Tate Modern has unveiled UNIQLO Tate Play: The flooded garden, part of Tate Modern’s free programme of art for all in partnership with UNIQLO.
This year, artist Oscar Murillo invites visitors of all ages to make their mark on a vast, layered painting in the Turbine Hall, creating a collaborative work of epic proportions. The installation takes inspiration from Claude Monet’s Water Lilies depicting his garden in Giverny, France, while building on Murillo’s series of Surge works, which feature gestural strokes in oil paint flowing across the canvas like water.
Visitors will enter a curved structure framed by towering walls of canvas that have been populated with hundreds of hand-drawn messages and drawings by international visitors to Tate Modern. Audiences are invited to layer wave-like brushstrokes atop the canvases, with their gestures flowing together to create The flooded garden, painting in hues of deep blues, bright yellows and pinks. These continually evolving collaborative paintings will then remain on display in the Turbine Hall for all to see.

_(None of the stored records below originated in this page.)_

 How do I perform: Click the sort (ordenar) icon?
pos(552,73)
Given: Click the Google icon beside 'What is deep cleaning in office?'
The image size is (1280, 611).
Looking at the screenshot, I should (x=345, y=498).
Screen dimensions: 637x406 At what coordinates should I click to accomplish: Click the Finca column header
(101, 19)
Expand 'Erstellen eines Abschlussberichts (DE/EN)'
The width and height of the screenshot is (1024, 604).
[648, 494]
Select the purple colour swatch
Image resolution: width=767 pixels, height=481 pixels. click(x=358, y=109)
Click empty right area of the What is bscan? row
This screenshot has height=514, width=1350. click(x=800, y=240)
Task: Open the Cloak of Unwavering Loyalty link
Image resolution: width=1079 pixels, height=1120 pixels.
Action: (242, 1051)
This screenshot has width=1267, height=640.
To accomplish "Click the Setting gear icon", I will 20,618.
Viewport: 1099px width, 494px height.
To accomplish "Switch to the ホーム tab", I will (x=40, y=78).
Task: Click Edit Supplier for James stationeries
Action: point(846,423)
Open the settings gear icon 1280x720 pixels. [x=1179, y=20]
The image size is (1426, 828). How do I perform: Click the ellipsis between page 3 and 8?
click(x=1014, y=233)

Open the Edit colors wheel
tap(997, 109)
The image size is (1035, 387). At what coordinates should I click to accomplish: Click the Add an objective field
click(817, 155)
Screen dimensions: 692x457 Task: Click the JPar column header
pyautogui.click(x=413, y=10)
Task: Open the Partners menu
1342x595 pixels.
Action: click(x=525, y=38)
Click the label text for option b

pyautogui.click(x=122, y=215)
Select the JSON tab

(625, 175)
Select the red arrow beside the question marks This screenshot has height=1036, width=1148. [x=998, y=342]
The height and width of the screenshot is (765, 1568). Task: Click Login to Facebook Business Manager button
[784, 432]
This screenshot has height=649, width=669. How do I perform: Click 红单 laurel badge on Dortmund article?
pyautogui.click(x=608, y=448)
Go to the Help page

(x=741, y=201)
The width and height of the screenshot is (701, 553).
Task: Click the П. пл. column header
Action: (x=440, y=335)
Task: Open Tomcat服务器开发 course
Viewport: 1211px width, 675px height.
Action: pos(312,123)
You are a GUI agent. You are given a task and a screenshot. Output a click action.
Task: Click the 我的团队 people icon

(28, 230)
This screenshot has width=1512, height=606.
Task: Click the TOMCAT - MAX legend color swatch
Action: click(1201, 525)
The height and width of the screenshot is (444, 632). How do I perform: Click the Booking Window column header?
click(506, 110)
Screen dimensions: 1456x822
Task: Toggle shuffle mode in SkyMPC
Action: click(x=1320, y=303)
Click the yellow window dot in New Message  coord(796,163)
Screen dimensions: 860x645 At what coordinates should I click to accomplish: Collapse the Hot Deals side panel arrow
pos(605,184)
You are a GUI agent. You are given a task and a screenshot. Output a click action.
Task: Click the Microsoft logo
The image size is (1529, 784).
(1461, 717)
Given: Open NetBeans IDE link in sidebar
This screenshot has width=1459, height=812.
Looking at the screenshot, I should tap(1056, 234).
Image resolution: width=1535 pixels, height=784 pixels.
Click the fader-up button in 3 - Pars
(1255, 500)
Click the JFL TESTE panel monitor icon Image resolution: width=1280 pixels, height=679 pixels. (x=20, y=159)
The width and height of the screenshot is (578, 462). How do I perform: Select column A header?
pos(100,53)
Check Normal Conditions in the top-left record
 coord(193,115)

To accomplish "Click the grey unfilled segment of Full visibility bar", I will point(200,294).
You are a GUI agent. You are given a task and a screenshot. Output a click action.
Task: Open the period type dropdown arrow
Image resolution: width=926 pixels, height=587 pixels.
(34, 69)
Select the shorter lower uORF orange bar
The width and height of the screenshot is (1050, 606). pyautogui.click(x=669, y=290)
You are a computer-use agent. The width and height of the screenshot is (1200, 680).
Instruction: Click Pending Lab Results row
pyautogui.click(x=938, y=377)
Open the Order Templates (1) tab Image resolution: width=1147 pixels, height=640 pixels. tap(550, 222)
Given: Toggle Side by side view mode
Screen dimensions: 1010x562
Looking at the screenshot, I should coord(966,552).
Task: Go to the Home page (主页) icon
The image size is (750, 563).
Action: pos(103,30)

As part of this year’s commission, the artist has also invited performers to flood Tate Modern with sound. Mar, Rio y Cordillera, a group of 12 musicians from the Valle del Cauca region of Colombia, will present weekly performances in the Turbine Hall celebrating traditional music from the Colombian Pacific. Anchored by The flooded garden, these musicians, percussionists, and performers will also takeover green spaces across London with a series of impromptu ‘flooding’ performances throughout August.
A survey display in Tate Modern’s South Tank of Murillo’s Surge series paintings from over the years provides inspiration for visitors. Influenced by Claude Monet’s celebrated Water Lilies paintings, created while Monet was experiencing cataracts, Murillo draws similarities between this loss of sight and the way people can be ‘socially blind’ – impeding our ability to truly understand one another. Murillo calls this idea ‘social cataracts’, explaining ‘we are in this kind of blinded existence, the façade of beauty’. Having first exhibited Surge works in 2019, Murillo continued to develop the series during the global pandemic while in his hometown in Colombia. Here he divided his time between the studio and working with his community, in what he describes as a time of “social collapse”.
Murillo’s site-specific Mesmerizing Beauty 2024 installation floods the centre of the South Tank, with white plastic garden chairs holding framed works on paper. Often incorporated into Murillo’s exhibitions and performances, these simple chairs evoke informal community gatherings. Murillo’s paintings are placed on wooden supports that resemble placards, reminiscent of political protest. Encircled by a multi-panelled installation of the artist’s Surge (social cataracts) 2019-2024 paintings, suspended from the ceiling, the artist’s layered blue gestures flow cyclically around the space, symbolic of the connecting fluidity of water, and mirroring the curved participatory structures in the Turbine Hall. On 1 August the artist invites a group of performers to activate this installation. Using movement and spoken word, performers respond to drawings inscribed with words such as ‘strike’, ‘force’, ‘law’, ‘masses’ and ‘protest’.
UNIQLO Tate Play: Oscar Murillo: The flooded garden is curated by Rosalie Doubal, Senior Curator, International Art (Performance & Participation), Molly Molloy, Senior Curator (Early Years and Families), Gina Tsang, Curator (Early Years and Families), Lydia Pool, Assistant Curator (Early Years and Families) and Jess Baxter, Assistant Curator, International Art, and produced by Simon Lenkiewicz, Programme Manager, UNIQLO Families Programme.
UNIQLO Tate Play: Oscar Murillo: The flooded garden, 20th July 2024 – 26th August 2024,
Tate Modern
About the artist
Oscar Murillo (b. 1986, La Paila, Colombia) has developed a multifaceted and challenging practice that spans painting, collaborative projects, video, sound and installation. Through each body of work, the artist probes ideas of collectivity and shared culture, demonstrating a commitment to the power of material presence alongside complex meditations on contemporary society. He received his MFA from the Royal College of Art in 2012, in 2019 he was one of four artists to collectively win the prestigious Turner Prize, and in 2023 he was awarded an honorary doctorate from his alma mater, the University of Westminster.